La pêche professionnelle de la coque est une activité phare en baie de Somme, générant un chiffre d'affaires de 4 et 10 millions d'euros selon les années. Les quotas de capture, fixés pour les 333 licences existantes, dépendent notamment des évaluations de stock annuelles de coques réalisées par le GEMEL qui suit également, depuis 2012, la croissance, la mortalité et la maturité des coques mensuellement. Le GEMEL a développé un modèle de croissance saisonnalisé permettant de prédire l’évolution future du stock.
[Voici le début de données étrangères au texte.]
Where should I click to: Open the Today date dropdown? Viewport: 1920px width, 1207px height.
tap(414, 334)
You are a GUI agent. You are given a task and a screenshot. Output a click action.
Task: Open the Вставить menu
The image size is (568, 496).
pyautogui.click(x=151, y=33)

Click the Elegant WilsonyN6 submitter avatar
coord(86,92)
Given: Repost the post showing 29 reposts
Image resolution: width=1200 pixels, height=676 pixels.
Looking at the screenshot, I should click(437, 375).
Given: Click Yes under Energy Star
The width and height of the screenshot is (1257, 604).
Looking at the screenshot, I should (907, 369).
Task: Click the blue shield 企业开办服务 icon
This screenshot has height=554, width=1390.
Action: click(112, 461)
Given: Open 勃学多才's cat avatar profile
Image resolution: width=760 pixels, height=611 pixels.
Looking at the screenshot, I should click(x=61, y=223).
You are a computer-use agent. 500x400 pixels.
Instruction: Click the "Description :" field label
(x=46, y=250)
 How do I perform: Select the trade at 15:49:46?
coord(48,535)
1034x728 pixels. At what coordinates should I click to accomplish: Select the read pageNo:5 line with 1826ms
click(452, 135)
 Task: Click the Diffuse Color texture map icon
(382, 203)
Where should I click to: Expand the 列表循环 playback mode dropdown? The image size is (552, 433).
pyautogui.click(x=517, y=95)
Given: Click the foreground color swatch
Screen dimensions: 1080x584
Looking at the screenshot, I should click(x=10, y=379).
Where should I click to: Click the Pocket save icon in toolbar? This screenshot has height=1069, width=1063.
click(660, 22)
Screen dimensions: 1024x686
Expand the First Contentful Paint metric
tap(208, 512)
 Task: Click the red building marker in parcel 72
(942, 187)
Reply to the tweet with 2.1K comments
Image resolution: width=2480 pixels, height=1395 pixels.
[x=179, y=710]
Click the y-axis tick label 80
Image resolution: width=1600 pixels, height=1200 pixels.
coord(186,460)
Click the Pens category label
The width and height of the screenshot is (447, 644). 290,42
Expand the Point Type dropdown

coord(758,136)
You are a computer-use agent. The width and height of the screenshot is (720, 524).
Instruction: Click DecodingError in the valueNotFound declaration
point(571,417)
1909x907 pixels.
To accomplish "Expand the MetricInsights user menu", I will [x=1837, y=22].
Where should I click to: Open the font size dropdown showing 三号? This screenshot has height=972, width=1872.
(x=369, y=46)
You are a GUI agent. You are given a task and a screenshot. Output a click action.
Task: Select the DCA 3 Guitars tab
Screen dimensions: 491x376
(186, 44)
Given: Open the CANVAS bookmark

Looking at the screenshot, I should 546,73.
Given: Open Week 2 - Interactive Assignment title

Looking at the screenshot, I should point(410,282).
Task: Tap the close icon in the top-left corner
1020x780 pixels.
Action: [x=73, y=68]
Le projet MOCOPREGE 2 (2026-2027), coordonné par le CRPMEM Hauts-de-France, vise à mieux comprendre les mortalités printanières des coques en lien avec l’arrivée de vases dans la baie de Somme. Il fait suite à MOCOPREGE 1 (Ricard et al., 2022). Le GEMEL assurera le suivi biologique, axé sur la dynamique de population, la compétition spatiale avec un autre bivalve - la scrobiculaire (Scrobicularia plana) et la relation avec les paramètres sédimentaires (granulométrie, matière organique, porosité et topographie) et hydrologiques (température et salinité).